The NABS reference above? It stands for the North American Bluebird Society, who gives their approval on certain bluebird houses. The houses must meet specific criteria that’s beneficial to hosting successful bluebird broods and fledges. This is elementary stuff for serious blue-birders, but so many of us are novices and we all have to start somewhere! If you’ve been unsuccessful in enticing bluebirds to your yard, there are lots of great suggestions, and some fantastic information at www.sialis.org. We would strongly recommend this well organized and informative site for anyone interested in hosting bluebirds.
Bluebird houses will differ for the Eastern and Mountain/Western Bluebird, although Eastern Bluebirds may use a Mountain Bluebird House. Eastern Blues require a 1-1/2 inch diameter hole, where as Mountain/Western Blues require a 1-9/16 inch entrance. This is where some of NABS Approval comes into play because an entrance that is 1-5/8 inch, will allow Starlings to enter the box, but Starlings can not enter through a 1-9/16 inch hole. Now who would know that? Floor size (4×4 for Eastern Blues, and 5×5 for Western/Mountain Blues) and ventilation are some other criteria for approval by NABS. A predator guard at the entrance of your bluebird house always helps to ensure successful fledges, as does a baffle if the house is pole or post-mounted.

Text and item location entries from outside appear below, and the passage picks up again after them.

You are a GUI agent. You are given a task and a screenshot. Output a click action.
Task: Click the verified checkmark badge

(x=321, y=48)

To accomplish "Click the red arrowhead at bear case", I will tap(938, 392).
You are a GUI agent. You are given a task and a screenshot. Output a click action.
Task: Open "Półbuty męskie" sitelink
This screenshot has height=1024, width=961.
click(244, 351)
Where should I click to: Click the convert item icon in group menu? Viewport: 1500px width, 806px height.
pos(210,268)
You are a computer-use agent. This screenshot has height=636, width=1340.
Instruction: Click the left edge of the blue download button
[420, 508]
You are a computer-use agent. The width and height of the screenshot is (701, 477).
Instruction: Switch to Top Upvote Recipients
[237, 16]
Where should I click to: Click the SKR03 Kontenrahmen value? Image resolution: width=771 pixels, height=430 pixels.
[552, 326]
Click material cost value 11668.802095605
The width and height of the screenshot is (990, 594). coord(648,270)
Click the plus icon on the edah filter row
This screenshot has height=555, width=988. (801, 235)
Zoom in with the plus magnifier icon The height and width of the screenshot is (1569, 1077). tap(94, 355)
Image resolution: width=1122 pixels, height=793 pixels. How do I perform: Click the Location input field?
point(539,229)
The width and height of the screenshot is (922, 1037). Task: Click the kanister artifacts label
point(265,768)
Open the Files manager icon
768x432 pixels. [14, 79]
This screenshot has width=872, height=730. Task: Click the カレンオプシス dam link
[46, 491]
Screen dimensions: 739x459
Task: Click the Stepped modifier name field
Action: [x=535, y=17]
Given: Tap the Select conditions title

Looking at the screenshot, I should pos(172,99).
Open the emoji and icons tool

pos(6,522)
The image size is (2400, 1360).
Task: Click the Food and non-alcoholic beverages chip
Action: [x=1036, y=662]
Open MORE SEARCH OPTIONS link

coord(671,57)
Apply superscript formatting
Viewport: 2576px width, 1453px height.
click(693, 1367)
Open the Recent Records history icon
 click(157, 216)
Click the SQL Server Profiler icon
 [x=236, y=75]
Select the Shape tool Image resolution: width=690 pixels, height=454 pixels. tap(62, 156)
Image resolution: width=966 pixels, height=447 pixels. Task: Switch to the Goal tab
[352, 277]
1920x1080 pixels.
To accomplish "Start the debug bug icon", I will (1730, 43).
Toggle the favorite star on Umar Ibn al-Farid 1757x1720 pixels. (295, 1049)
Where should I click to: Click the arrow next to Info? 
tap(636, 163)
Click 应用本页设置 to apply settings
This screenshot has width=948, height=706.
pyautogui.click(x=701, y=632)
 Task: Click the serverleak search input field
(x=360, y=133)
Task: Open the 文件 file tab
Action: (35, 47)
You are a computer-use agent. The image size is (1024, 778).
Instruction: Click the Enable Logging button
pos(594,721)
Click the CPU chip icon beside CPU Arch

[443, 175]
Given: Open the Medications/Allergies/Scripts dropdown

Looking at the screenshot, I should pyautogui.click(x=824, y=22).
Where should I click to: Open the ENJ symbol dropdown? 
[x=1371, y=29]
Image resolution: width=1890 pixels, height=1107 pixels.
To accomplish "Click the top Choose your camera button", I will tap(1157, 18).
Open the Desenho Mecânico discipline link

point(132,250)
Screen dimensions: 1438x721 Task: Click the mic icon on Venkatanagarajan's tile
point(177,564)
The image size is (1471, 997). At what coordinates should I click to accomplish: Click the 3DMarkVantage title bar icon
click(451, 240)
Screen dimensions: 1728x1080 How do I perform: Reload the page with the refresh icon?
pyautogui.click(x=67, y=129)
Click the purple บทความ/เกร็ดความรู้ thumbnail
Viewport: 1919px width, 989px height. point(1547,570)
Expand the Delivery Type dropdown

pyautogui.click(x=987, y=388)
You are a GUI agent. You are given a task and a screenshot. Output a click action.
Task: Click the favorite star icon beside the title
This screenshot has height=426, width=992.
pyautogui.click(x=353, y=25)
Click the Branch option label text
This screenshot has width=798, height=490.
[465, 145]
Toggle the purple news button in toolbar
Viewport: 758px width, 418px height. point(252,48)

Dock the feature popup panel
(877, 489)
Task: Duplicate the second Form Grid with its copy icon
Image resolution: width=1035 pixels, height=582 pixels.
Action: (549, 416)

Water, food, and potential nesting spots are key to enticing these fantastic birds! Bluebirds prefer open area for their hunting style (swooping to catch insets), so if your yard is heavily wooded, chance are Bluebirds won’t find it suitable… but other birds will. Chickadees and Nuthatches are already scouting nest boxes and building nests too. We just tried put up one of those side-entry houses supposedly meant for Nuthatches… we’ll see how that goes soon enough.
Spring has sprung early this year, so get in the yard and help local birds thrive!